Input records:
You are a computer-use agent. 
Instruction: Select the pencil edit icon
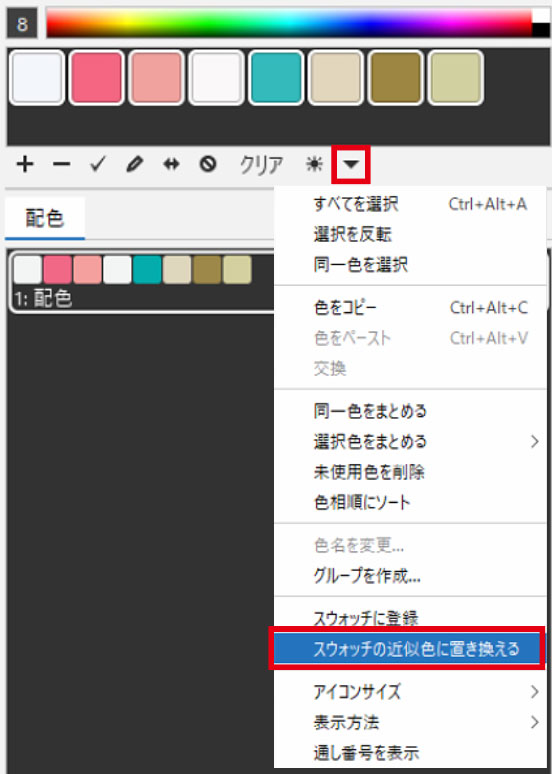(x=134, y=164)
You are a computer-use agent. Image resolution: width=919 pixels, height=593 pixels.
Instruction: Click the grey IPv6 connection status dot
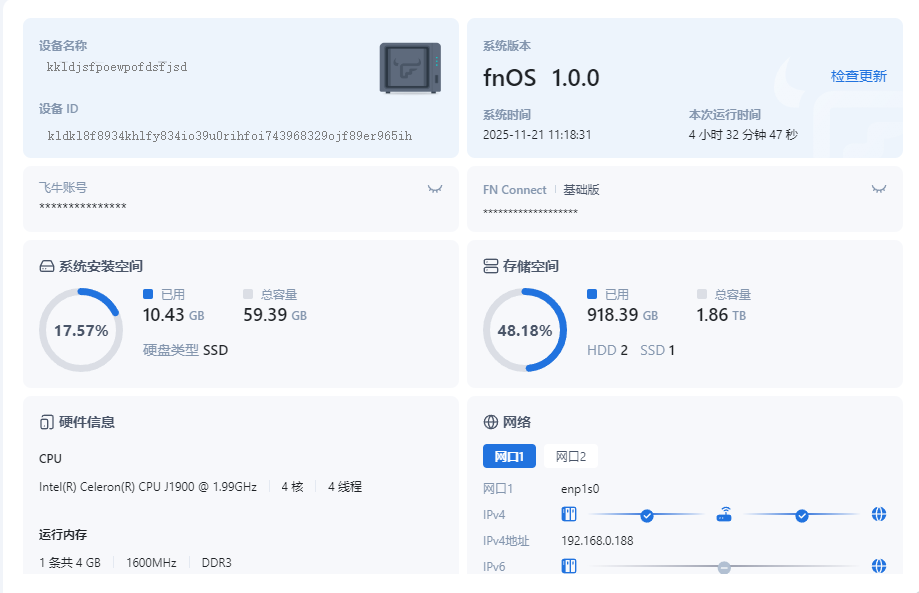tap(724, 567)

Goal of the exercise: Pick out each line above that includes "agent" and show it.

Reply:
You are a computer-use agent. 
You are a computer-use agent. Image resolution: width=919 pixels, height=593 pixels.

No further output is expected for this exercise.